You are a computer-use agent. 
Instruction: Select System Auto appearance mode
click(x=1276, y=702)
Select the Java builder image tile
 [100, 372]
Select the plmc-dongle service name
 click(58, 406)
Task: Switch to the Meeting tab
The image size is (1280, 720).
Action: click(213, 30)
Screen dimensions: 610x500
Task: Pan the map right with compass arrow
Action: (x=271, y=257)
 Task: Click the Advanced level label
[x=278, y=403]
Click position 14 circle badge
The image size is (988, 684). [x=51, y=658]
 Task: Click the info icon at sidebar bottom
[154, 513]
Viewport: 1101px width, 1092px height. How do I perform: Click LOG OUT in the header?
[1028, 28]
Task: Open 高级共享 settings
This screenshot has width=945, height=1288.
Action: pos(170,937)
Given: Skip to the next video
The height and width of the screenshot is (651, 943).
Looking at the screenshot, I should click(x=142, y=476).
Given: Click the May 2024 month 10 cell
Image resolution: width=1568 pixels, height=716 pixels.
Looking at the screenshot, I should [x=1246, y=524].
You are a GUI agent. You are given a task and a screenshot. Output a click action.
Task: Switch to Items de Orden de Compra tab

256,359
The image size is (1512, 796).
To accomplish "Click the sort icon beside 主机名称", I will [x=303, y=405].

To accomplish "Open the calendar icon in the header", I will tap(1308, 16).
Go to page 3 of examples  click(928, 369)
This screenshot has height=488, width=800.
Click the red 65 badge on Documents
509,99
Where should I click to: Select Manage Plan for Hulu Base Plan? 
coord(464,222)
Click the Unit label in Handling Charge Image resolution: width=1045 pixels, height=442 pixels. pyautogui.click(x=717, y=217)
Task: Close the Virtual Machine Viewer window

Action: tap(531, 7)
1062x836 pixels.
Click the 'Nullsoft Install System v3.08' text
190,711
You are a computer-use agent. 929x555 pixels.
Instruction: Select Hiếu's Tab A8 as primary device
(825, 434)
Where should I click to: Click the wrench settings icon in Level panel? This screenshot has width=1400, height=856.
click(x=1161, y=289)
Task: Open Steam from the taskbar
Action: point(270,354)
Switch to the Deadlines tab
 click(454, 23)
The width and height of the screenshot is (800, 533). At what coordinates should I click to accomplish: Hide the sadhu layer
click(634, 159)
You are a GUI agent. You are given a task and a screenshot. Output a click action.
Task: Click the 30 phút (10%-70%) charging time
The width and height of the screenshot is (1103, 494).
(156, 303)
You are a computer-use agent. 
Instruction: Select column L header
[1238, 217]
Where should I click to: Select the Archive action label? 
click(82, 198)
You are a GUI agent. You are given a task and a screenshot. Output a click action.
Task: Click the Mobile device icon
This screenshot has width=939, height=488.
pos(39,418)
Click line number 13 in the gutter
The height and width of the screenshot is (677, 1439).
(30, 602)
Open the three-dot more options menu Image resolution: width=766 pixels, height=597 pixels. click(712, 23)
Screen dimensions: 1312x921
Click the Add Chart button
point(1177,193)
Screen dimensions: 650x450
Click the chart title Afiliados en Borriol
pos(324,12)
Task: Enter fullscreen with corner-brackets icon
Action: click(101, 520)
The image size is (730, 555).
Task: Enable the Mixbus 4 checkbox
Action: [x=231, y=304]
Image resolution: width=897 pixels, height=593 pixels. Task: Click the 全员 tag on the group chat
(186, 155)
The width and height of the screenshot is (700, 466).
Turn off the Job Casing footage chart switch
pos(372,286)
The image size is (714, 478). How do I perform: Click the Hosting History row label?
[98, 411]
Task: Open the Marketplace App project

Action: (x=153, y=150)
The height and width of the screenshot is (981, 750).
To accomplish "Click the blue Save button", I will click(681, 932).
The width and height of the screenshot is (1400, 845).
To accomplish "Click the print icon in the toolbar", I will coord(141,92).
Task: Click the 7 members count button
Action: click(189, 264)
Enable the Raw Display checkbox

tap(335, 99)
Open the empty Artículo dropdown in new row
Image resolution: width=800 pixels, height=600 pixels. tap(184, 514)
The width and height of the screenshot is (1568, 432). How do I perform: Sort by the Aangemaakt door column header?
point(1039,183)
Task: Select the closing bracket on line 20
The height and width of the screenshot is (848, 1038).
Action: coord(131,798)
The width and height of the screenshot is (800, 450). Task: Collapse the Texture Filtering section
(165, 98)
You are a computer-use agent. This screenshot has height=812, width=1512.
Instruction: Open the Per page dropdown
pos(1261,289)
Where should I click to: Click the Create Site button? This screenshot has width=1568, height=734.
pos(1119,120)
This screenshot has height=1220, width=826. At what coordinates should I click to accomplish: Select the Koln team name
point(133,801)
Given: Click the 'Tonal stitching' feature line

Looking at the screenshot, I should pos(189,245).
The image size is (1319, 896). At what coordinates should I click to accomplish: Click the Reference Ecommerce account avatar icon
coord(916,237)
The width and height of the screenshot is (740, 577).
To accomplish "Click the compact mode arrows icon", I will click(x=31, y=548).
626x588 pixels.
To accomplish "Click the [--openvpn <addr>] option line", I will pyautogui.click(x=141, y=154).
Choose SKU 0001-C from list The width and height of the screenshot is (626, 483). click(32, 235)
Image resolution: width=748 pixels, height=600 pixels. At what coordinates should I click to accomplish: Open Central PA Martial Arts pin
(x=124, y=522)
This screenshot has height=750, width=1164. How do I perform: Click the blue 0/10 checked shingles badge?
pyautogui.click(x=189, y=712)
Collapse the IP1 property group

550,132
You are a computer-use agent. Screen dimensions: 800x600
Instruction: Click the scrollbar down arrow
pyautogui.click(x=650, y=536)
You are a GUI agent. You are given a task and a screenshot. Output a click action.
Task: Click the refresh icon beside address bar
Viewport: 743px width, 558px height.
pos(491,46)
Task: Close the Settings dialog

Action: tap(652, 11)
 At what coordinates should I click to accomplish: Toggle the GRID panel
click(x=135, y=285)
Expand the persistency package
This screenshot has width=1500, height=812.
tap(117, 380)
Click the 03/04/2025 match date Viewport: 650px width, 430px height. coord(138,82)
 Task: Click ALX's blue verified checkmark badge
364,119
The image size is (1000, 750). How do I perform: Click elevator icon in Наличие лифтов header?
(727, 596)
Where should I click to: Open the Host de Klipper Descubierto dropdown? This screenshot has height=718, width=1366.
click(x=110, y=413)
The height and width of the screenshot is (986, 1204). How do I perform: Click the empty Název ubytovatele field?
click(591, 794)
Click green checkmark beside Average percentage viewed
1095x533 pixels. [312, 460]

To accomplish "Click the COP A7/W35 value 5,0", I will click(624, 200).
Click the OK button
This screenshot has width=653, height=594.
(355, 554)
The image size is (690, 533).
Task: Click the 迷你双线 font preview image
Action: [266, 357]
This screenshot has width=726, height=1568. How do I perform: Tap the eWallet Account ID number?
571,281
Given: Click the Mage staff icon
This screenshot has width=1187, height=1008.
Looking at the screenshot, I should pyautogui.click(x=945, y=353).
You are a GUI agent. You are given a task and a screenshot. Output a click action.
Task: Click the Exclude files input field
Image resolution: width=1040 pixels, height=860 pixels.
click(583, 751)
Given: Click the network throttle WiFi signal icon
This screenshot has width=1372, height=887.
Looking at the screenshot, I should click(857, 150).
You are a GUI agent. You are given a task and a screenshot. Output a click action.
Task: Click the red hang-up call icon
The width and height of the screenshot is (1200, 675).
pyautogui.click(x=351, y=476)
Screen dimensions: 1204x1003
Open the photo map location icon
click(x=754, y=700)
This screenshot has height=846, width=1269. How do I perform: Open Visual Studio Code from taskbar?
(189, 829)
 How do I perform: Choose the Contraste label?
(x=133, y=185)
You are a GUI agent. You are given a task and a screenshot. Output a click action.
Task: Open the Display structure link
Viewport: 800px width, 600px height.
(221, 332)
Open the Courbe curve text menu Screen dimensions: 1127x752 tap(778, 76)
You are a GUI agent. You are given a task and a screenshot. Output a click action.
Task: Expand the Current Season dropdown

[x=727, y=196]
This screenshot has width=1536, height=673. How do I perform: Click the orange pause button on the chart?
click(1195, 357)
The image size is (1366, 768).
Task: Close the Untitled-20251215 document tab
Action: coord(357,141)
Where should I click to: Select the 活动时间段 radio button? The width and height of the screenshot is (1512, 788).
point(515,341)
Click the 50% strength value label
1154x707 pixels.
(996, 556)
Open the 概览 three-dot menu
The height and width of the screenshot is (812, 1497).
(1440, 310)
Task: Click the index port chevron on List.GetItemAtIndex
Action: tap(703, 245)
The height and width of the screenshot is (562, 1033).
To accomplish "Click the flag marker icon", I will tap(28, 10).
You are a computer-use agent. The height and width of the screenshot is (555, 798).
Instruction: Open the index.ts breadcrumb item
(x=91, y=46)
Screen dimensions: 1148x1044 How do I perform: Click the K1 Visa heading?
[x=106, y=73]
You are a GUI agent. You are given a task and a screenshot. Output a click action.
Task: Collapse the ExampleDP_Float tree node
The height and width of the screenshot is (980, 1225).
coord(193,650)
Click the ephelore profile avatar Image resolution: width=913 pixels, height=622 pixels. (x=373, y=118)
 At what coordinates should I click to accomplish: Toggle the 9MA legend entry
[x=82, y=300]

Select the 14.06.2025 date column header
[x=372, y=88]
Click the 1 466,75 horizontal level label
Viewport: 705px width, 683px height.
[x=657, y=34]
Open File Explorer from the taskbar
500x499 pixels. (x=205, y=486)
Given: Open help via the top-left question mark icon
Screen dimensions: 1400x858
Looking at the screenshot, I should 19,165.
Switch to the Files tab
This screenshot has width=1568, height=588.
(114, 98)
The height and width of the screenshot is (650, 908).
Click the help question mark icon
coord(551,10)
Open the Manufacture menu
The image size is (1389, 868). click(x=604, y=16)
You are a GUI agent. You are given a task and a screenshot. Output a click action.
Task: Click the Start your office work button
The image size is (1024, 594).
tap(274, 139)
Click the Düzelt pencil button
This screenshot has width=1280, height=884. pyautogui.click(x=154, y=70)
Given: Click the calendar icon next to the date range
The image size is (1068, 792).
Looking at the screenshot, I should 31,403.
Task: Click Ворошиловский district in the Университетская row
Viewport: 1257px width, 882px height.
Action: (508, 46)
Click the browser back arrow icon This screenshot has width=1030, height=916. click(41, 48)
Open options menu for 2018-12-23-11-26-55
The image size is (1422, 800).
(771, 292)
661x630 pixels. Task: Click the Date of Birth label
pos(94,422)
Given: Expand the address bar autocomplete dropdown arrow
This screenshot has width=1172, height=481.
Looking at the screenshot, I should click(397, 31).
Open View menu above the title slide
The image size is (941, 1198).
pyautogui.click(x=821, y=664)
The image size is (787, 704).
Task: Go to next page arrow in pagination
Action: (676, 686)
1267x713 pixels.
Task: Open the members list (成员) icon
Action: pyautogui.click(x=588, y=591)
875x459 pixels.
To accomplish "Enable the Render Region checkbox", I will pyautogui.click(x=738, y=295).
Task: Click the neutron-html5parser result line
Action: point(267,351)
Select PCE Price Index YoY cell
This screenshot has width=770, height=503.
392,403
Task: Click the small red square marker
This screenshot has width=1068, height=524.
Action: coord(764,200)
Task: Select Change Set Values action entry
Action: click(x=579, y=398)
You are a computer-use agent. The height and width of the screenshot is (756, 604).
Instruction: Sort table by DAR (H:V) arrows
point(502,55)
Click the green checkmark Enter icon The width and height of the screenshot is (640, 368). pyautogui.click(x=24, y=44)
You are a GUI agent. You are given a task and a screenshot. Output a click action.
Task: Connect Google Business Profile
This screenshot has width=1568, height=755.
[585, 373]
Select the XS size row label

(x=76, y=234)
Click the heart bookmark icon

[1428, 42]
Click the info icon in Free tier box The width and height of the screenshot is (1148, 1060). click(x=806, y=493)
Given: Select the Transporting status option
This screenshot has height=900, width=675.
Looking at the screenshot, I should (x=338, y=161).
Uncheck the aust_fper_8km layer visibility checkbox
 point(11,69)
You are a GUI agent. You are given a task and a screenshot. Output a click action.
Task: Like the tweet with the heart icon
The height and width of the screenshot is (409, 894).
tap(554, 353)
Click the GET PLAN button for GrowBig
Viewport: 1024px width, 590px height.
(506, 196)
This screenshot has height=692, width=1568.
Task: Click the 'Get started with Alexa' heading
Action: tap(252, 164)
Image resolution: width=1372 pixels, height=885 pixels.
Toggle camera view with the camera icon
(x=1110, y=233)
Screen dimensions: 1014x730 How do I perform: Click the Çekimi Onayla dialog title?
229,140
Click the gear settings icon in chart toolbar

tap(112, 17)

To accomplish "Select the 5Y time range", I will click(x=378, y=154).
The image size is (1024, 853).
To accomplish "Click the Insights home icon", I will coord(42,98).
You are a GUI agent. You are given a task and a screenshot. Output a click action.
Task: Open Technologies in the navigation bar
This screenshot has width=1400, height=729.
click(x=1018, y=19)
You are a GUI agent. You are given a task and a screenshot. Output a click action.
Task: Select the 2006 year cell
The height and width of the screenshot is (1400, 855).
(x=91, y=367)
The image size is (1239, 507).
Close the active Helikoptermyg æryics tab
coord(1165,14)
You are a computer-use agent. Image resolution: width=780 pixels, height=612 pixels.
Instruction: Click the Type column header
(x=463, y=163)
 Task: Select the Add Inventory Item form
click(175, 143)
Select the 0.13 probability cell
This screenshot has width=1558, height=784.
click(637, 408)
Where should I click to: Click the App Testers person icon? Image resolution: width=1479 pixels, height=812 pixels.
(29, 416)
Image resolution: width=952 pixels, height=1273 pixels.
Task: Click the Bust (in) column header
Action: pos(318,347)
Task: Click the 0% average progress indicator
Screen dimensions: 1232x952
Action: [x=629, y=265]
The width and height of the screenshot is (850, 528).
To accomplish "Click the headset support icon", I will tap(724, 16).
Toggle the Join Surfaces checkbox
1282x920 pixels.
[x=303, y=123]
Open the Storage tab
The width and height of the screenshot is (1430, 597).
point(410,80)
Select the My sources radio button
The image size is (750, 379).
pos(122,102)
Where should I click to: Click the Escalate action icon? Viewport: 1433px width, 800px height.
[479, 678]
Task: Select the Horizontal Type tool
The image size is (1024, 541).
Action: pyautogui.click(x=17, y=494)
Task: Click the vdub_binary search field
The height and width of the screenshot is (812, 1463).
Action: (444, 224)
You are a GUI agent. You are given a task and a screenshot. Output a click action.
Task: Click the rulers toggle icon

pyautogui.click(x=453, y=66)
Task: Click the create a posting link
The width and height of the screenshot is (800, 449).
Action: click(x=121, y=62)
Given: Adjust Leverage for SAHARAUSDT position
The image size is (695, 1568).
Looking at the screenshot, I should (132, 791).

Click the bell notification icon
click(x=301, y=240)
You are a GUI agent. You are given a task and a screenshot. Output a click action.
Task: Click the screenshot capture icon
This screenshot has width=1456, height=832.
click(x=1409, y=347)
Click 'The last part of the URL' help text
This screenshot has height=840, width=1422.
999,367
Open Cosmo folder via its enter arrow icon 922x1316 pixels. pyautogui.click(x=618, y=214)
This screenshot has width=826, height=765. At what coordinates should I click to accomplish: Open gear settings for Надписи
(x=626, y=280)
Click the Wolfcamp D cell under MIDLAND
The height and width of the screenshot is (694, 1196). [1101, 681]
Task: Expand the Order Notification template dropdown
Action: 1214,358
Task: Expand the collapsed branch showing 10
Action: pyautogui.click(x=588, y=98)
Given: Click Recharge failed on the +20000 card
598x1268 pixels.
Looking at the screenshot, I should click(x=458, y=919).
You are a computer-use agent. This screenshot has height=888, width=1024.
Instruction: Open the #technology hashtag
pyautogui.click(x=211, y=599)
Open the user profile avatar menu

++++++++++++++++++++

*Task objective*
Scan the entries and show every line in which the word "address" is found.

*Answer*
Task: Click the refresh icon beside address bar
Given: Expand the address bar autocomplete dropdown arrow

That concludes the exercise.